Importantly, whereas non-COVID-19 ARDS is associated with a large panel of immune alterations, COVID-19 ARDS immune profiling was performed using healthy donors as a control, thus precluding any conclusions on whether reported immune alterations could be related to COVID- 19 and/or ARDS status. Answering this question has potential to decipher whether ARDS induced by SARS-CoV-2 is mechanistically different from other ARDS etiologies.

To fill this gap, we performed a high-throughput mass cytometry approach on PBMCs obtained from 3 complementary cohorts of 12 COVID-19 neg ARDS pos , 13 COVID-19 pos ARDS pos , and 17 COVID-19 pos ARDS neg patients. We report common myeloid cell alterations in all COVID-19 patients, which are absent from non-COVID-19 ARDS patients. This includes in particular a strong increase of an unusual population of activated monocytes showing upregulated expression of CD169, associated with major COVID-19-specific alterations of T and B-cell compartments.

Analyses were performed on a cohort of 63 cryopreserved PBMC samples isolated from 42 patients included in ICU (n = 36) or infectious standard ward (n = 6).

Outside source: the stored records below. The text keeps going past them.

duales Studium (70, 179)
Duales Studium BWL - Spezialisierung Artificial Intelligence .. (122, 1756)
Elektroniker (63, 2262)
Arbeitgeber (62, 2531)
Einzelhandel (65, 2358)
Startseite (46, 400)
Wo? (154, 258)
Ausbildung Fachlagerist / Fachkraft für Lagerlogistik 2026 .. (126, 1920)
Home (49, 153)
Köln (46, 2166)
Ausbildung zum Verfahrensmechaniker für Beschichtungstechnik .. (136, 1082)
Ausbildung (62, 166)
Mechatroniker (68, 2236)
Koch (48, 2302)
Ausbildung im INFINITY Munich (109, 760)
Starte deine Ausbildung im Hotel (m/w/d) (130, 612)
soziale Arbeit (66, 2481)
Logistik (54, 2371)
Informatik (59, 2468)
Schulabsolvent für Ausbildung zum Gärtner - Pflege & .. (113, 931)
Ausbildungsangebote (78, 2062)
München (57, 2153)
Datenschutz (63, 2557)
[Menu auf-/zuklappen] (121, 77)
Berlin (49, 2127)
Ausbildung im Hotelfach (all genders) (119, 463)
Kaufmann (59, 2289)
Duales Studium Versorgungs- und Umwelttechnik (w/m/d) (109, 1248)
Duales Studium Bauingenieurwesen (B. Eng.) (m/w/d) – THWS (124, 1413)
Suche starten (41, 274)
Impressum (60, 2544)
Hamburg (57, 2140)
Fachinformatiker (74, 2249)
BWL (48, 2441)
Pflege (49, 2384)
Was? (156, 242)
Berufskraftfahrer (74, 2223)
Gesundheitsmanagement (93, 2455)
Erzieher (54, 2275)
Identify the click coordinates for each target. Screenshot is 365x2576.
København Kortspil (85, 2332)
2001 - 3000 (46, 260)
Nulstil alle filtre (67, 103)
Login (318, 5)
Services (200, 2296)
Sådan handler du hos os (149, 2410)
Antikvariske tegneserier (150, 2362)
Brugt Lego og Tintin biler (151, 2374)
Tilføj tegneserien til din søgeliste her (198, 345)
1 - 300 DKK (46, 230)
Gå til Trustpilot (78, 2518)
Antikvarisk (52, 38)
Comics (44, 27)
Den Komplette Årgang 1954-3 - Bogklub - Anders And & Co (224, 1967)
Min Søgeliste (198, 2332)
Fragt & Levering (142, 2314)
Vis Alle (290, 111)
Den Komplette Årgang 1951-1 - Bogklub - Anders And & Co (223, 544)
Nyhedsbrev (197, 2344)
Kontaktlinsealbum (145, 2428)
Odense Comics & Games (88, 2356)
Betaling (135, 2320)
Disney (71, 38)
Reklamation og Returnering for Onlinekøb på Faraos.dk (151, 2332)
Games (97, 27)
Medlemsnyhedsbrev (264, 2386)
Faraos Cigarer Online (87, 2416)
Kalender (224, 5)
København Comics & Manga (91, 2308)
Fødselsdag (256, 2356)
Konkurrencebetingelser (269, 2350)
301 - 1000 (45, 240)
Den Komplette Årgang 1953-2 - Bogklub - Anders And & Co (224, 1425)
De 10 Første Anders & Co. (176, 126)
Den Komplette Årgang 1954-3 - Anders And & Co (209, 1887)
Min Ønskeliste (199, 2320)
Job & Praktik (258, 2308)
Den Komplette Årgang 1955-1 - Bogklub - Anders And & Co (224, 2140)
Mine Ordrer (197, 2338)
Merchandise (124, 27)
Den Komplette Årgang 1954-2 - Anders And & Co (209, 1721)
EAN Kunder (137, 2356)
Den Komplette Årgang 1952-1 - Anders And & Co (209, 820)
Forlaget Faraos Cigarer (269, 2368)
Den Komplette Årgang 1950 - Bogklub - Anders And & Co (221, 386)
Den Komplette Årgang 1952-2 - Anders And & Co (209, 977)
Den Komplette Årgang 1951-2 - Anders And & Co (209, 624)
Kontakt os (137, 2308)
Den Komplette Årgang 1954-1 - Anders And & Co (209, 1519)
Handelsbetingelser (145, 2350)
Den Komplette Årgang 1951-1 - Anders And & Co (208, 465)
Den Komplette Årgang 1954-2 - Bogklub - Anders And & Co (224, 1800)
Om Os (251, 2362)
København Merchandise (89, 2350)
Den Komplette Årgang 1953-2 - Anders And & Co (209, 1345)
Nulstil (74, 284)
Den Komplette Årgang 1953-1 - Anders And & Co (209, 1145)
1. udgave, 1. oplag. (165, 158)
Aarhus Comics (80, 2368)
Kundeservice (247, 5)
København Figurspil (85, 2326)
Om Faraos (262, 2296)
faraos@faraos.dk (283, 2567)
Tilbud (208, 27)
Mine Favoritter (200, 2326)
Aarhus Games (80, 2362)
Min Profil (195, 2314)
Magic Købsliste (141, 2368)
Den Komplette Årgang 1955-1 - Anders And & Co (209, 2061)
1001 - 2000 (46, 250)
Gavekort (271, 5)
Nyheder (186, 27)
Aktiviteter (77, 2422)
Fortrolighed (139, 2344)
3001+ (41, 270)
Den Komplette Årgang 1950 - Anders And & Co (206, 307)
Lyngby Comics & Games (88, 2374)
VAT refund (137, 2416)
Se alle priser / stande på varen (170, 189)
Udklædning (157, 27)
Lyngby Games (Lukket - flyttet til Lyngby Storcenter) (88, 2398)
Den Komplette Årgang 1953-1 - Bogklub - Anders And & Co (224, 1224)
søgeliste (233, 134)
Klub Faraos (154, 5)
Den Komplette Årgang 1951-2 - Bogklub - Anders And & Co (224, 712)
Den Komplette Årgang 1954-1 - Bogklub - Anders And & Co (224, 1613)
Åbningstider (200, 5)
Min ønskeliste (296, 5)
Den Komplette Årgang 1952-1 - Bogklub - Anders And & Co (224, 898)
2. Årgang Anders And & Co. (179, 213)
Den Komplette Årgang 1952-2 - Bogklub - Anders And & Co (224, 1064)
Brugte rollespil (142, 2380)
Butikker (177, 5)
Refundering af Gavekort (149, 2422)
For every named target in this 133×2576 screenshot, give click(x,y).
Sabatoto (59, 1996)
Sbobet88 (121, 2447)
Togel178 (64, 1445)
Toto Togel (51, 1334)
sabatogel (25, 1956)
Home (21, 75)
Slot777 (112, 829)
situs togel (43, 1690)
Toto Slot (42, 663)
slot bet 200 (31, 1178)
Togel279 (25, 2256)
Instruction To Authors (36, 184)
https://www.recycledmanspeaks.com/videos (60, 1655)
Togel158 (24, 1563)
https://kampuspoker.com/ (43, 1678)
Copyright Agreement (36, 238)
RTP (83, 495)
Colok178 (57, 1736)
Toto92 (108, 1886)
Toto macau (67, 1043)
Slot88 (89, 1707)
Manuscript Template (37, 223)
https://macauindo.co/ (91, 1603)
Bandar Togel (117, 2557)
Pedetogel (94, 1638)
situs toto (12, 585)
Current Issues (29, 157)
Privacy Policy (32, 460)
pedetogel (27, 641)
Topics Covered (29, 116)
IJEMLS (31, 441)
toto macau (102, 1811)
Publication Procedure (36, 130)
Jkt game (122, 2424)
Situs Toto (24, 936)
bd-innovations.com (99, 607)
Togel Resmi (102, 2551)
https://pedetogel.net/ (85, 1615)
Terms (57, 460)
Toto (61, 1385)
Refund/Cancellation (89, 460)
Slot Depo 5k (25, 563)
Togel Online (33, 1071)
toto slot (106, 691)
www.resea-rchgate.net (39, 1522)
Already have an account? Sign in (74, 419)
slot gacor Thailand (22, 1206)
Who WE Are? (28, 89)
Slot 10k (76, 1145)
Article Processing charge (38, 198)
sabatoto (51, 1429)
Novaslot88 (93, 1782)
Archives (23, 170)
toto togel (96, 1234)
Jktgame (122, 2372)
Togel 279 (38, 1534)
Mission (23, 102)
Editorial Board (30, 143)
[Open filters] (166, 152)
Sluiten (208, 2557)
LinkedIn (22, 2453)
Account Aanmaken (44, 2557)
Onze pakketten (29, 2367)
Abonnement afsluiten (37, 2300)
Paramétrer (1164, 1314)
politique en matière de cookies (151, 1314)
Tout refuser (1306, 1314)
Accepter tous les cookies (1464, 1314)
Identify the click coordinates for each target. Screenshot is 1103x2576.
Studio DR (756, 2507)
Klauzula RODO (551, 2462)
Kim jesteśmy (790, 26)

The demographic characteristics of patients included are provided in Table 1 . All patients but one were classified as severe at admission, requiring oxygen at a flow rate higher than 2 liters/min. ARDS was defined in accordance with international guidelines (27) . Patients were classified in 3 groups: COVID-19 neg ARDS pos (n = 12, ARDS stages: 1 mild, 4 moderate, 7 severe), COVID-19 pos ARDS pos (n = 13, ARDS stages: 8 moderate, 5 severe), and COVID-19 pos ARDS neg (n = 17, including 11 from ICU and 6 from infectious standard ward). In the COVID-19 pos ARDS neg , no statistical differences were noticed for immune cell abundance or phenotype between ICU and standard ward patients. Within the COVID-19 neg ARDS pos group, ARDS etiologies were bacterial pneumonia (n = 9), antisynthetase syndrome (n = 1), and unknown (n = 2). No corticoid therapy was started at the time of sampling. For 21 patients, a second blood sample obtained on day 7 after enrollment was studied (n = 7 for COVID-19 neg ARDS pos , n = 8 for COVID-19 pos ARDS pos , and n = 6 for COVID-19 pos ARDS neg ).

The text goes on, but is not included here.